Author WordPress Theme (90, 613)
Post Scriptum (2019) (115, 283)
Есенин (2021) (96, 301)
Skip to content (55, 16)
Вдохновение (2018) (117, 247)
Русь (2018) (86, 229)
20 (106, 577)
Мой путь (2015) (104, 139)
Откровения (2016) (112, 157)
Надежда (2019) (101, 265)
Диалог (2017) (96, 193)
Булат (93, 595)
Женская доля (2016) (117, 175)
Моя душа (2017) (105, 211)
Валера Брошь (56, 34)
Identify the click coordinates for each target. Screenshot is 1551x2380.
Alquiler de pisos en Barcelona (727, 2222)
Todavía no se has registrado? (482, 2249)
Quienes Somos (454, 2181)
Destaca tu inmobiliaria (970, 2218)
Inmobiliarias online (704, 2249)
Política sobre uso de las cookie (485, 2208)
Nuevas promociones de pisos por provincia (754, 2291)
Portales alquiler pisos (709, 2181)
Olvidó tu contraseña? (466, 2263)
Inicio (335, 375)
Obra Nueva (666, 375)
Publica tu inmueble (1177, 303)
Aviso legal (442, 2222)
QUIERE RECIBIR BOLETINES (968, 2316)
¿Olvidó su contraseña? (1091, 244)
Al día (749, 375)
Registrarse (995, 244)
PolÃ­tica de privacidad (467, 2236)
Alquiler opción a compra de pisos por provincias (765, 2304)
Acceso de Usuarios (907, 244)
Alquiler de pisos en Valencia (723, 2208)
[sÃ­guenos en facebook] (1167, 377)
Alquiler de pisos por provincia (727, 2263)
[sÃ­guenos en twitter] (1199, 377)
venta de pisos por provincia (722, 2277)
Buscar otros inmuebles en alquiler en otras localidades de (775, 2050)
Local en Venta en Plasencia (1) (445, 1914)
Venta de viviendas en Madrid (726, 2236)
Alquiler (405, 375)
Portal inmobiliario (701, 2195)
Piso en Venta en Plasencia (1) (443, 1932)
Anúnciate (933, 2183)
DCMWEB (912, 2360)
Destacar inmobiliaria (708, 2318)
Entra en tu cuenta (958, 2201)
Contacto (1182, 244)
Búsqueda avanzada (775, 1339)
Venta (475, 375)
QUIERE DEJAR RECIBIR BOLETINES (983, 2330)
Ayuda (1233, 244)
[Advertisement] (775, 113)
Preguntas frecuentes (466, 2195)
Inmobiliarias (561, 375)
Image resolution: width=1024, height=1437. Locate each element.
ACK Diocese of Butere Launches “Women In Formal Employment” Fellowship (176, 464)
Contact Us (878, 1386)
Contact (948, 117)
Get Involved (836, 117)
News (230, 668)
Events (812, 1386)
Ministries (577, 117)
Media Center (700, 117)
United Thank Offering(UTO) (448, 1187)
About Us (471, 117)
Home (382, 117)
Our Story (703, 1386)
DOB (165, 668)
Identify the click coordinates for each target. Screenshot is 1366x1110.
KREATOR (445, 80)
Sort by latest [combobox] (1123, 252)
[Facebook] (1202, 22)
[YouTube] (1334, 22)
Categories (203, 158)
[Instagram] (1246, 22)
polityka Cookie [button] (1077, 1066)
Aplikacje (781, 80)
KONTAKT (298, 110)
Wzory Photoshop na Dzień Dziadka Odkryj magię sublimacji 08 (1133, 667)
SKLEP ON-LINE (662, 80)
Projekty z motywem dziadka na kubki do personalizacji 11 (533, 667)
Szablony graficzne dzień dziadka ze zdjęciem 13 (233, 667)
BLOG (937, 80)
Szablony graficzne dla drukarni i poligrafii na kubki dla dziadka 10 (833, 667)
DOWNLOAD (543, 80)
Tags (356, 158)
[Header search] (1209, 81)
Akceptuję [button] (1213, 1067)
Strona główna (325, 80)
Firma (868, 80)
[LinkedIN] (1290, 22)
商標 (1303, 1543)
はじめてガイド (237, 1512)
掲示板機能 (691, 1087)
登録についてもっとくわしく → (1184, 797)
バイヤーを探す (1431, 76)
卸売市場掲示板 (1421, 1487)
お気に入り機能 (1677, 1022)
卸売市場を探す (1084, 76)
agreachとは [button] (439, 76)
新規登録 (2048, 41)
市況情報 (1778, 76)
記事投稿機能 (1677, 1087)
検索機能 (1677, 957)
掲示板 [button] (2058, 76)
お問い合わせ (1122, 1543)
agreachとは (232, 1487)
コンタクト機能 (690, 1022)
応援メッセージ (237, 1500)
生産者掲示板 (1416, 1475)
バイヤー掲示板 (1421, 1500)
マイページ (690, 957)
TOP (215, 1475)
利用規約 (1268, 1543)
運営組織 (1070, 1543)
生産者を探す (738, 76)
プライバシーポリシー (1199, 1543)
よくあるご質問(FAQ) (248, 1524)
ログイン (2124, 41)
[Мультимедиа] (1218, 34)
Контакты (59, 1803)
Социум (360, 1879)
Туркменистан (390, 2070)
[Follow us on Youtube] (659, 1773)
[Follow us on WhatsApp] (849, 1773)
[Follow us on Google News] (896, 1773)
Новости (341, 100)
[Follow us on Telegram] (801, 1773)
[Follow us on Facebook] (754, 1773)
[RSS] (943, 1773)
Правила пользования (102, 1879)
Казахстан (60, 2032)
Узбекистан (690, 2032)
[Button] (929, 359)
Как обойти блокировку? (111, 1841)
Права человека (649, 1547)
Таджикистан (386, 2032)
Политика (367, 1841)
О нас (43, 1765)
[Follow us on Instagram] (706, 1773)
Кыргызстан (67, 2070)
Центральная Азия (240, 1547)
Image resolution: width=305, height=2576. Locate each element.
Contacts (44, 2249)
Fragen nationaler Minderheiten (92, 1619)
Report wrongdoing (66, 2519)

# [PROBLEM DESCRIPTION]
Search the listing above for lines containing "element", and copy them.

# [SOLUTION FOR THIS PROBLEM]
Image resolution: width=1024, height=1437. Locate each element.
Image resolution: width=305, height=2576. Locate each element.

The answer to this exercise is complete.